Monday, April 4, 2011

The Physicality of the Past

Morgan Hubbard

Digital media have made the historian's job easier, no question. Documents once sequestered in archives are now available instantly to the researcher with a laptop and some savvy. The W. E. B. Du Bois collection at the University of Massachusetts Amherst is a great example. The entirety of the collection is being digitized; when the project is complete, every document in the collection will be available, free and searchable, online.

True, the vast majority of historical sources aren't yet available digitally, and probably never will be, because the cost of scanning and hosting is too great. But even then, technology has made inroads on insularity. Need to see some documents in an archive in Dublin but don't have the money to get there? Find some blogs, make some connections, beg a favor, and see if a colleague across the Atlantic won't take a day to find what you need and send you the scans. Promise this new colleague a like service when she requests material from archives near you. Do this a few times, and suddenly you're plugged into a network of researchers that mostly erases the geographical distance between you and the historical sources you need.

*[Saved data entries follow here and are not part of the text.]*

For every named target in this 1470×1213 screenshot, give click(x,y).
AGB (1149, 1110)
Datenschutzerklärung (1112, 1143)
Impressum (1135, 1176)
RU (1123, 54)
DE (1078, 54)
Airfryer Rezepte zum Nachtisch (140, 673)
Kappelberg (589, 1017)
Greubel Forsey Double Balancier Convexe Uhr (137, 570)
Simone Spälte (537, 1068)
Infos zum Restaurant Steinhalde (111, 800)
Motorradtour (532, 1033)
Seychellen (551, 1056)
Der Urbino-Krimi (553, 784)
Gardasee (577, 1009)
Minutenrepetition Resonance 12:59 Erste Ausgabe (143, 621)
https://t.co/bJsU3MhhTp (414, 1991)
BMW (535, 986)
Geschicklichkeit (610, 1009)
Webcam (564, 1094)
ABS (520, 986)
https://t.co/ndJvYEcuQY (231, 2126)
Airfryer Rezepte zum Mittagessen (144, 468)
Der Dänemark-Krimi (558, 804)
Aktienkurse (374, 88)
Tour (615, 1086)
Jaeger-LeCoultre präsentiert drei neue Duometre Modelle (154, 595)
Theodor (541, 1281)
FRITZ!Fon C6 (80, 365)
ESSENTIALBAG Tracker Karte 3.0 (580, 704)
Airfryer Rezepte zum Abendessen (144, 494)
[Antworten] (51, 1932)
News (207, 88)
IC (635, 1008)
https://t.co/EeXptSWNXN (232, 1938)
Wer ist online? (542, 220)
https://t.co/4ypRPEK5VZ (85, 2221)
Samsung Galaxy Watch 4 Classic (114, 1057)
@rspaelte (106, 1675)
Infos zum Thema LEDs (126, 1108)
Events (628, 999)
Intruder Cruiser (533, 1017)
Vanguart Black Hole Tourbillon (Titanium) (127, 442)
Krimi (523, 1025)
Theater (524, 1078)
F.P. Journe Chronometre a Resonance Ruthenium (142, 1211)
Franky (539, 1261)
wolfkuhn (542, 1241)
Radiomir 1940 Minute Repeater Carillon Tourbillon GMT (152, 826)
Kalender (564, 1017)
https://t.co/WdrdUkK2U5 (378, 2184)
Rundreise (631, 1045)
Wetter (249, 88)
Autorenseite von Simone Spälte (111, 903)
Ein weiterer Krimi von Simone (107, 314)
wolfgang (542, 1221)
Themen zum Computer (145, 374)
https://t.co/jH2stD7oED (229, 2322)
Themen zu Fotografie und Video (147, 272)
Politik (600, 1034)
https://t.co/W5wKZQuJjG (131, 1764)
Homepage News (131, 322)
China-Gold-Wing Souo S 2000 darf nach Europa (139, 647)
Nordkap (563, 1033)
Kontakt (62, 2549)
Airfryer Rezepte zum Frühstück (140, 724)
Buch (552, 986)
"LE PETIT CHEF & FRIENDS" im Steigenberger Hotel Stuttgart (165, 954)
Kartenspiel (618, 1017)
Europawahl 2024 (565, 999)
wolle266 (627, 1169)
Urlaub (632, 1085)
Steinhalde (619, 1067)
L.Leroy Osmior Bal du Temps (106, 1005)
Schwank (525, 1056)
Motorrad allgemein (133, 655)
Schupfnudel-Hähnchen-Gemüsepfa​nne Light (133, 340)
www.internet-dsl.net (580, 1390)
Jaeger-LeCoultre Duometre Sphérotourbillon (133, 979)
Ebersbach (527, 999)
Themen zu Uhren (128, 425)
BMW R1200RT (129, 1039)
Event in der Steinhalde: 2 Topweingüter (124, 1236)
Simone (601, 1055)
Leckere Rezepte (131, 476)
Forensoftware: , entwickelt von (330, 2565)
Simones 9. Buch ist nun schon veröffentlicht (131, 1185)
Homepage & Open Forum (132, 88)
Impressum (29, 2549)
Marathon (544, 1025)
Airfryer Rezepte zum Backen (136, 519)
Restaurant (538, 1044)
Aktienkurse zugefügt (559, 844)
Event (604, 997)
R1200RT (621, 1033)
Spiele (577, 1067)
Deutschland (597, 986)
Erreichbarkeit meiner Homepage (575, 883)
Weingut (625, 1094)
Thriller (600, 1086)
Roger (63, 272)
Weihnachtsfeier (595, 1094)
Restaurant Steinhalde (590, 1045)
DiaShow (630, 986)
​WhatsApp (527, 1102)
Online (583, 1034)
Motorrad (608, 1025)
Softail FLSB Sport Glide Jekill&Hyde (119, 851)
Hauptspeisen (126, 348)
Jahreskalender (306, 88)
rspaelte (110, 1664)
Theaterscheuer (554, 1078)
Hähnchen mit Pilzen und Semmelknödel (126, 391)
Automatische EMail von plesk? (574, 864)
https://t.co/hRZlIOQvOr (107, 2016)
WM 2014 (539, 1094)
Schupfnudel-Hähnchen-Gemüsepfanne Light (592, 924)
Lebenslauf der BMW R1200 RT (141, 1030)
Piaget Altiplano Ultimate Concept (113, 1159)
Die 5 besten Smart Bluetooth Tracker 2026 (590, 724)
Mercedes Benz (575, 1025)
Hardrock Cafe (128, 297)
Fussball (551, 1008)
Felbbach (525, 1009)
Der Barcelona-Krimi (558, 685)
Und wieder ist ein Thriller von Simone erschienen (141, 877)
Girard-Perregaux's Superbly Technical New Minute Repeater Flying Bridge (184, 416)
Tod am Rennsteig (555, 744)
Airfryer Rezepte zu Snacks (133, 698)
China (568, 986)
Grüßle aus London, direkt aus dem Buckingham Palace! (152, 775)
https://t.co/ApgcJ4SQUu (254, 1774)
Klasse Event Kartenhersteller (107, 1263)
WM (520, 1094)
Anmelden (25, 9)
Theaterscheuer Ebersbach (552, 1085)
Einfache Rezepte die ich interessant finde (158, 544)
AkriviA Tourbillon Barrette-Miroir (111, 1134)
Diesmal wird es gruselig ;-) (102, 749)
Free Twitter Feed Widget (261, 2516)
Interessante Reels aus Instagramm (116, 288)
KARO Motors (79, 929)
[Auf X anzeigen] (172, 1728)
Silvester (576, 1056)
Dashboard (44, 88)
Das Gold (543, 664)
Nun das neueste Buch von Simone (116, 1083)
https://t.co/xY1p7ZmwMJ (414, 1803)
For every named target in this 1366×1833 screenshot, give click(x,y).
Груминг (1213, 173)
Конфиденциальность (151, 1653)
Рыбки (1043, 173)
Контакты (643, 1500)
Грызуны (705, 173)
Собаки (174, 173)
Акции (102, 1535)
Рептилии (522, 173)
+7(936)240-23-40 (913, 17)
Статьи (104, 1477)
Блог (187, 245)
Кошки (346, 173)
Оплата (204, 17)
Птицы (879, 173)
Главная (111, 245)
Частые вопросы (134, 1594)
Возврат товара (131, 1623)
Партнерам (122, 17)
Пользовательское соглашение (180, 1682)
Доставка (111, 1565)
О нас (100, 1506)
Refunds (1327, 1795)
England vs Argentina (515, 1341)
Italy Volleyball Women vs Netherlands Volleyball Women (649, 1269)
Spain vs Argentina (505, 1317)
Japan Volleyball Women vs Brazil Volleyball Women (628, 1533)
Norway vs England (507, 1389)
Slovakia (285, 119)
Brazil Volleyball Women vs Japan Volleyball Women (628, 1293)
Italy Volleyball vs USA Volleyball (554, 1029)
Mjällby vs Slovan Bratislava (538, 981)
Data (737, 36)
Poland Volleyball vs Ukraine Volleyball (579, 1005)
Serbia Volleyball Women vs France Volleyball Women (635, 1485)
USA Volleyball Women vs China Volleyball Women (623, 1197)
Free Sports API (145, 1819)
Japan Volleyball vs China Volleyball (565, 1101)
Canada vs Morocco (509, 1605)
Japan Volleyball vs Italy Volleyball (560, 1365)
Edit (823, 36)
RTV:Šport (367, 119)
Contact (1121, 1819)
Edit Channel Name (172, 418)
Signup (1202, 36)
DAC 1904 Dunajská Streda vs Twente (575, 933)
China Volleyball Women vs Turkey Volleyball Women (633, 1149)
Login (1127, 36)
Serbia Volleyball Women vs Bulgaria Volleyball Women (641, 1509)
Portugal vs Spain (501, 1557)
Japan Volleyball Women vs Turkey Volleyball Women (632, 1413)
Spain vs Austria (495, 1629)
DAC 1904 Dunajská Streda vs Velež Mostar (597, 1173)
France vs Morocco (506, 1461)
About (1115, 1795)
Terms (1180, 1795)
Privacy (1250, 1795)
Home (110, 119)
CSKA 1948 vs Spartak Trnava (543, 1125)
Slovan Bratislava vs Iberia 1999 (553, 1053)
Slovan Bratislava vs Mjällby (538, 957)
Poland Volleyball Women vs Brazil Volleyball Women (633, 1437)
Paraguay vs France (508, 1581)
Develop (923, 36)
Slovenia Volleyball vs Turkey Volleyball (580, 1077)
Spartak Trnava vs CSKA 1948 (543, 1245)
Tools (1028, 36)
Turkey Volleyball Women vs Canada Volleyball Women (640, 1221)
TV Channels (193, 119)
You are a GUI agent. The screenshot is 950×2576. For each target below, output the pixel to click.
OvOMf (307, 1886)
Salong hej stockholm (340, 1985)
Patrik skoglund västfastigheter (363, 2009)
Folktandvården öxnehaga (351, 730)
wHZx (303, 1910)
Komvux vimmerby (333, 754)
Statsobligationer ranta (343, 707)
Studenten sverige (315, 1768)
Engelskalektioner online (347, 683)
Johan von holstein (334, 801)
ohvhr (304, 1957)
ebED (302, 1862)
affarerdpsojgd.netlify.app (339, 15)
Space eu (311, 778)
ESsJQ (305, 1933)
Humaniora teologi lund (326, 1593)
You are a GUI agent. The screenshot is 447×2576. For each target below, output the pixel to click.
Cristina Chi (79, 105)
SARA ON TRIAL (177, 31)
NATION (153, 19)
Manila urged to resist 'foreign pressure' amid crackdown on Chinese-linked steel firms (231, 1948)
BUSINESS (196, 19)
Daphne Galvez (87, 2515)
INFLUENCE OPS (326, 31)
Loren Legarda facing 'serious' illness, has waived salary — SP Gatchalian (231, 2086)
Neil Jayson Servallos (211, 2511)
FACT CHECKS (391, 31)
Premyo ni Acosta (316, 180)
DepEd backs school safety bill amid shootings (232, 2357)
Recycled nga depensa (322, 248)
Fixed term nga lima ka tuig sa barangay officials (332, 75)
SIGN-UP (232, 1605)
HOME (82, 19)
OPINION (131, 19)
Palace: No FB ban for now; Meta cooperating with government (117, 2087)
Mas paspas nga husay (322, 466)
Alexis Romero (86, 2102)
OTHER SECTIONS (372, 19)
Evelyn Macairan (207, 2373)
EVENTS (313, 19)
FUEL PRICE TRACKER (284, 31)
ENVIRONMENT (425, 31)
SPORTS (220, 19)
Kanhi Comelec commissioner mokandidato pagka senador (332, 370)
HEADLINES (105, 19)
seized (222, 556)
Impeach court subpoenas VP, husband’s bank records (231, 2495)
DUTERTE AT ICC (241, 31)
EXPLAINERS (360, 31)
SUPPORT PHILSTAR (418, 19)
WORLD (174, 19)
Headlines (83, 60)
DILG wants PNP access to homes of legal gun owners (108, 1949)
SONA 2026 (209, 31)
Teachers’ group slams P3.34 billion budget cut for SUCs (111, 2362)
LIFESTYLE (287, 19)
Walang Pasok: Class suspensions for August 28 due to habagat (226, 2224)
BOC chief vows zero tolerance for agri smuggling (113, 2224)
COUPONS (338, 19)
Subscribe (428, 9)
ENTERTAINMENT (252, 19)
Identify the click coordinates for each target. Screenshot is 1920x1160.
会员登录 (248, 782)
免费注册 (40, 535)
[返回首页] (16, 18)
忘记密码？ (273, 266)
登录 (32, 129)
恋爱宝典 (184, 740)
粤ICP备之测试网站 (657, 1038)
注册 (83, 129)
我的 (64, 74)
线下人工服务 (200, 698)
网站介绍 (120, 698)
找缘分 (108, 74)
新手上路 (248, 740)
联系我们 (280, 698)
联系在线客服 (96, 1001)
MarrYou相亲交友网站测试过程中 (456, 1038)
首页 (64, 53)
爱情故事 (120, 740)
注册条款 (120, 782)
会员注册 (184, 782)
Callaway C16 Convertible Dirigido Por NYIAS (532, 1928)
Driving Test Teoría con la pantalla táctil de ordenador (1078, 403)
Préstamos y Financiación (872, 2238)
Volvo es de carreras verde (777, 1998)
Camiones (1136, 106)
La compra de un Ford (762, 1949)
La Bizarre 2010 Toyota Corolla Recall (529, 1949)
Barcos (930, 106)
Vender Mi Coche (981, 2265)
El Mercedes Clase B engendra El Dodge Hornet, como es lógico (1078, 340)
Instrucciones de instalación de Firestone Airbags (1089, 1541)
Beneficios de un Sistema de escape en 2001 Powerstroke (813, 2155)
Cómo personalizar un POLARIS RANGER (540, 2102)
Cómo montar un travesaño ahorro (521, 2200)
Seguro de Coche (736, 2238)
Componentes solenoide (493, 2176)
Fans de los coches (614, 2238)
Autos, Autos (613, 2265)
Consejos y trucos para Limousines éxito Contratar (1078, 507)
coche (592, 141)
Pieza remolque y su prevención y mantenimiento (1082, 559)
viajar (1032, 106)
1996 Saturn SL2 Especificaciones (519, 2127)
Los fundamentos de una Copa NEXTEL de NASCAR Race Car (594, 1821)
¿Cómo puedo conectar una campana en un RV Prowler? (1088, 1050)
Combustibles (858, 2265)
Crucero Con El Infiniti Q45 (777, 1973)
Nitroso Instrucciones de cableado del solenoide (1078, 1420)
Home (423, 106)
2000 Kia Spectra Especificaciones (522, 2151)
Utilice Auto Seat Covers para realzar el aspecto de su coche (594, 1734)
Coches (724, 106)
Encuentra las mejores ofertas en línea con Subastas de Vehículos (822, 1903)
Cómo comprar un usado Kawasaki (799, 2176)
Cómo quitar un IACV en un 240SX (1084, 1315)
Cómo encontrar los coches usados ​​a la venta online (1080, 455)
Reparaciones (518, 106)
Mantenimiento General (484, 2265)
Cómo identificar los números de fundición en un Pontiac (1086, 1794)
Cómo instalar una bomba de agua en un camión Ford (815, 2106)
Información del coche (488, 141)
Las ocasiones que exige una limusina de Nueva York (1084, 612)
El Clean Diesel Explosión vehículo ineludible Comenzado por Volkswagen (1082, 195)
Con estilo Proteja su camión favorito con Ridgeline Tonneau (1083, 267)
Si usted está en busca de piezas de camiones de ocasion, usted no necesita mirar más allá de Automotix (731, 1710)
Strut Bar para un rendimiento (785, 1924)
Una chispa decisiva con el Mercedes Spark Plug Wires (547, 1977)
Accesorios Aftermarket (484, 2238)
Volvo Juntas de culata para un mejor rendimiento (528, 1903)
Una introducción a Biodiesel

But there might be a cost to this process—as Robert A. Heinlein said, There Ain't No Such Thing As A Free Lunch. Digital research removes certain sense perceptions from the researcher's tool kit. A screen can't communicate touch or feel, or the way light plays on a page, or the musty smell of long-unopened books. But, you assert, this is all secondary to what the documents say, which should be the researcher's foremost concern. This is true. But I argue that the physicality of sources is, if not crucial to our craft, at least important enough to merit consideration.

Take these pages from the July 1963 issue of The Magazine of Fantasy and Science Fiction. The paper's yellowed, which is to be expected for a magazine printed cheaply on pulp paper (this fact in itself is an interesting commentary on the business of mass-market fiction magazines in America after WWII.) And see there, that splotch over Heinlein's first name? That's mustard. You can see more traces of mustard above and below. And on the facing page, right at the bottom, is a fleck of onion. Someone, somewhere, was eating a sandwich while reading this magazine.

The mustard and the onion don't change the meaning of this document. What they do is maybe more profound—they connect us to the material reality of the past, and to the people who experienced it. The mustard and the onion remind us that this collection of words was more than an expression of deep historical trends. This magazine was a set of stories, read by a real person for real reasons, which, hard though they may be to ascertain, are very much of interest to historians like me. The magazine's physical presence is a reminder that as historians we have an obligation not just to abstract notions like evenhandedness, but to the people of the past whose stories we're trying to tell.

TANSTAAFL photo courtesy of UMass Science Fiction Society
Magazine photo by Morgan Hubbard, 2010

4 comments:

Unknown said...

I like the mustard. It speaks volumes about what this document WAS, in its original context. Not a valuable text, but something read over lunch (I'd like to think it was a loaded "dog" from a street vendor, that someone ate on a park bench while reading escapist fiction).

I wonder how much of this original context is lost, when we reverentially open the pages of really old documents like broadsides, newspapers, and cheap press productions? Do the American Antiquarian Society's stone columns and antique, Isaiah Thomas press re-contextualize some of their holdings? I love going there, don't get me wrong. But the mustard makes me wonder...

Lisa Clark Diller said...

Physicality gives us "context." And even though I love all the new digital resources, isn't 'context' one of the most important things historians bring to any subject? It makes sense that we'd love to see the context of our texts--the advertisements next to the article, the size of the document/book, the quality of material--and yes, the mustard. Thanks so much for putting into words why many of us are reluctant to give up entirely the interaction with the 'actual' texts that we're studying.

LD said...

I love this post. I think digital archives are great -- I use them all the time. Where would I be without fully searchable text? But I see an interesting parallel between digitizing of texts and digitizing of music -- in the process of "digital sampling," some information is necessarily left out.

And the difference between looking at a digital archive and looking at an archival document may be something like the difference between playing an MP3 and spinning an LP. In most situations, the MP3 provides a rich enough sound for most people's ears. But the accidental idiosyncrasies of an LP bring you one step closer to the performance in the recording studio.

Mark Ashurst-McGee said...

In my work on the Joseph Smith Papers at the LSD Church History Library, I have learned this lesson over and over again that there ain't nothin' like the real thing. To give just one example, many manuscripts and rare books have undergone conservation of one kind or another. Much early conservation changed the physical nature of things in ways that cannot be physically or imaginativly pealed back without access the a special angle-view a spine or the inside cover--often not scanned. Widespread conservation of copies of the popular first edition of the Book of Mormon (1830) has ruined the binding history of that work.